The lack of awareness is particularly strong around our biases. There are many types of biases.
“Awareness is the greatest agent to change”
This quote comes from mentor and friend Suki Laniado Smith, a wonderful coach and guide. Without awareness, we cannot seek to change, or as I have written about many times from different perspective, “you cannot see the goldfish bowl you are swimming in”
This lack of awareness is also particularly strong around our biases. As I wrote about in a longer article: “You cannot eliminate your biases“, there are many types of biases.
Of all of these, one of the ones we are often least aware of, as well as least willing to change when confronted by it, is confirmation bias. I find so much of this in our world right now, particularly aroudn the pandemic and in the tendency to follow our fears down rabbit holes and into echochambers on social media populated only by those who confirm and amplify our existing views.
So, to a a recent “Sketchplanations” post from their picture above:
Confirmation bias
Confirmation bias is the big one. The bias that leads us to live in a world of our own choosing, finding the information that already fits with our beliefs and ignoring or discounting what doesn’t. It’s the bias that makes two sides get further apart rather than closer together.Edward De Bono in Water Logic suggested a metaphor for thought as channels of water. As water runs through the channels the channels get deeper, and as they get deeper it pulls more of the water into the main channels until there is only one way. Confirmation bias can act like that.

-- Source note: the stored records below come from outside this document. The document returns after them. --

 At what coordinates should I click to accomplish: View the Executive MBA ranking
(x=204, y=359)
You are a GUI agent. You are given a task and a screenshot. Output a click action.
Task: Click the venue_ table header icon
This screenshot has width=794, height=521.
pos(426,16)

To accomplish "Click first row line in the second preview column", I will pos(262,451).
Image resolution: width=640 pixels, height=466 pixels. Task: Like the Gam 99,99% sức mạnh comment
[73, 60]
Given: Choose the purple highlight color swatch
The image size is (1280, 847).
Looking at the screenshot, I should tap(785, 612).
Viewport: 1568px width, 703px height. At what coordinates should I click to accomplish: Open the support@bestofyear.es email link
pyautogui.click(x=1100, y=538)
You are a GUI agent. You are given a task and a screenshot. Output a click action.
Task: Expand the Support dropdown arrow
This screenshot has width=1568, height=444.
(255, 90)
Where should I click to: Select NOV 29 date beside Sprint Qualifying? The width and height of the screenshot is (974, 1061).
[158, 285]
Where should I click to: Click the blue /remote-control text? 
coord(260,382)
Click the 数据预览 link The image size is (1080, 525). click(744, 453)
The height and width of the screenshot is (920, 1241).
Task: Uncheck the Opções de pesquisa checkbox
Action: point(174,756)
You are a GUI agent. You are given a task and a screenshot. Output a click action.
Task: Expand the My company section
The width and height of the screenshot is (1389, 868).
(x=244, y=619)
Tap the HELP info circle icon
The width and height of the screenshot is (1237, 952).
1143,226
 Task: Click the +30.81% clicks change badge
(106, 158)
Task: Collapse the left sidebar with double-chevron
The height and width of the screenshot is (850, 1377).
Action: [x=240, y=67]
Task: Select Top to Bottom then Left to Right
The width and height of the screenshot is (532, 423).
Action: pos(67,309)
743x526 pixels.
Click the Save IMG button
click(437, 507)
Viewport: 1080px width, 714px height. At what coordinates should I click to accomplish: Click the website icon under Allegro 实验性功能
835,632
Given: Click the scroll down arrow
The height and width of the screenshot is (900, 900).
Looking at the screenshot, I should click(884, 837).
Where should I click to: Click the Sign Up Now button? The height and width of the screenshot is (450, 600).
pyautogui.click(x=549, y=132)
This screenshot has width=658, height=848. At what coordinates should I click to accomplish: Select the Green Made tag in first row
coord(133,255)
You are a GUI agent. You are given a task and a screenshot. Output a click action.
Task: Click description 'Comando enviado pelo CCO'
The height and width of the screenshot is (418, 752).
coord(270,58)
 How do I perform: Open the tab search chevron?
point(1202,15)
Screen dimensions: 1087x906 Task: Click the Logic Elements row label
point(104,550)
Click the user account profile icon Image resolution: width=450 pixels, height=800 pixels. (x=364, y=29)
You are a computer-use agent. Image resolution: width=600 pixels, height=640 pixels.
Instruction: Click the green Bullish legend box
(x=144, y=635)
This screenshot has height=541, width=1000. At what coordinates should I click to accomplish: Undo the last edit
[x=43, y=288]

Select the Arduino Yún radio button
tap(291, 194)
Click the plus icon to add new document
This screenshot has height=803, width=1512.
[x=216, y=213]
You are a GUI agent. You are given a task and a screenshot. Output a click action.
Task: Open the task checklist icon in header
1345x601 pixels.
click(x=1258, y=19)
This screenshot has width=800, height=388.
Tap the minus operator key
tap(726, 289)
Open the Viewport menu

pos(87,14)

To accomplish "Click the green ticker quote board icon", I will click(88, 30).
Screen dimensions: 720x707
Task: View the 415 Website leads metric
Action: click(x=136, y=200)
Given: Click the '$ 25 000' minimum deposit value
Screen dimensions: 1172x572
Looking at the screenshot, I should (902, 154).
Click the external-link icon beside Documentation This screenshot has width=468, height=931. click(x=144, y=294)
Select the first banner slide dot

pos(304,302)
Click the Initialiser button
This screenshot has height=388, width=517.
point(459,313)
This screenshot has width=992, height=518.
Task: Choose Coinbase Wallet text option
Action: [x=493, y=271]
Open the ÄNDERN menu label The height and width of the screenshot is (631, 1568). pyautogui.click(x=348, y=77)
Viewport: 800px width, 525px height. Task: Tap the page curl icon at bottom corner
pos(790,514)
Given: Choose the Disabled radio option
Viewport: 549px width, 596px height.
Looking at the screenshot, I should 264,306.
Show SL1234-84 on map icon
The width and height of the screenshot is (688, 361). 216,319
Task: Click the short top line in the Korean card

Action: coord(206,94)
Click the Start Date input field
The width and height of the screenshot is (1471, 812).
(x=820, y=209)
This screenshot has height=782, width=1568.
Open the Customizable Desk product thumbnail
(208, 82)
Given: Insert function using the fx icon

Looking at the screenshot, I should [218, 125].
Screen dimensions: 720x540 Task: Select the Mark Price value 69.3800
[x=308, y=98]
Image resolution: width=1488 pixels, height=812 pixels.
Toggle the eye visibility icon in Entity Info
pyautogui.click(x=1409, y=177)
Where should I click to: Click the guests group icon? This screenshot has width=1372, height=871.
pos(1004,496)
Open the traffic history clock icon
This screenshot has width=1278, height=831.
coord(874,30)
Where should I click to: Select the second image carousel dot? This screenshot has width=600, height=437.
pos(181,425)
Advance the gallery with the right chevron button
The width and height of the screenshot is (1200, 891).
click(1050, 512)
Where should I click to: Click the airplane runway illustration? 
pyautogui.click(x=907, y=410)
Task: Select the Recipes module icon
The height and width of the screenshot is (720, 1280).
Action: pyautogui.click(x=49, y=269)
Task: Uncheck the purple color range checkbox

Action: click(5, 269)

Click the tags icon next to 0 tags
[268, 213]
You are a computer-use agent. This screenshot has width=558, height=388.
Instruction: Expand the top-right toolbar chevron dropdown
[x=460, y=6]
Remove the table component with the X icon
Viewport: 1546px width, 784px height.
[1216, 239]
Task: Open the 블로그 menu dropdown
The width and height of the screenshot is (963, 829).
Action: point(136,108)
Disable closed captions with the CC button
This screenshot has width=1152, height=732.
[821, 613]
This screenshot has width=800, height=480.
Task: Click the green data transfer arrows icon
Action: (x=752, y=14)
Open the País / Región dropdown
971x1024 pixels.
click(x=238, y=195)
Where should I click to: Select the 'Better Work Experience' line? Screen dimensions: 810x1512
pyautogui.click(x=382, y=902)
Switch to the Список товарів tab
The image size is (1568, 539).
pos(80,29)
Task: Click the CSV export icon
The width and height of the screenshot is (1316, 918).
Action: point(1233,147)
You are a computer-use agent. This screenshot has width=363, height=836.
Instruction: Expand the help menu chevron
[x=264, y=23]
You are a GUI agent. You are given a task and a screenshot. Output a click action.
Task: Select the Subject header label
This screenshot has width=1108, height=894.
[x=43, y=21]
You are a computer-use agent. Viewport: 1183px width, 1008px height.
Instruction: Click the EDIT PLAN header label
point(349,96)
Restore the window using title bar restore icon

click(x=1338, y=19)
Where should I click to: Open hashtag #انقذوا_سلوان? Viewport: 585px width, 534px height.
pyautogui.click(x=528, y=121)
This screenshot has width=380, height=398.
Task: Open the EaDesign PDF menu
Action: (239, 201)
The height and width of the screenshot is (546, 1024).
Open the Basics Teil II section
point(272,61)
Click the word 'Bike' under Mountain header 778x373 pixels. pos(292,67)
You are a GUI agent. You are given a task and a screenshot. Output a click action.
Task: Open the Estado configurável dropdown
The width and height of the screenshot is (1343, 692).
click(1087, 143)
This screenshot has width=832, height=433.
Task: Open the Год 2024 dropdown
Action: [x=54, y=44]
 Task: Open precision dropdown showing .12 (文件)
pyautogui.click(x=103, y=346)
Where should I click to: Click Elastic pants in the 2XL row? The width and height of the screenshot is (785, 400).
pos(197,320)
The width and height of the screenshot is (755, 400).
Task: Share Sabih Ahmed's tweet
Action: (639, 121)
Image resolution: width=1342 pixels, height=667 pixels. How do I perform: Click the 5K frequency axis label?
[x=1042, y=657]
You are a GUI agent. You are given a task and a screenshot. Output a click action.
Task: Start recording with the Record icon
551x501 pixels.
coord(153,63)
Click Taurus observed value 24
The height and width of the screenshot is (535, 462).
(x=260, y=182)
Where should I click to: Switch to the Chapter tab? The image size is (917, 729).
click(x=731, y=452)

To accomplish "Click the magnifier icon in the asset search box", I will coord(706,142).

It’s important to work to understand different opinions, not discount them upfront. To use our empathy to understand why others feel the way they do. And when we deliberately seek out information that challenges our point of view we will usually find a richer, more nuanced world that helps build bridges with others rather than drive us apart.
https://sketchplanations.com/confirmation-bias
The deeper we allow our riverbed grooves to go, the more challenging we may find it to move past our confirmation biases.
Awareness that we have such riverbeds is the first step to change.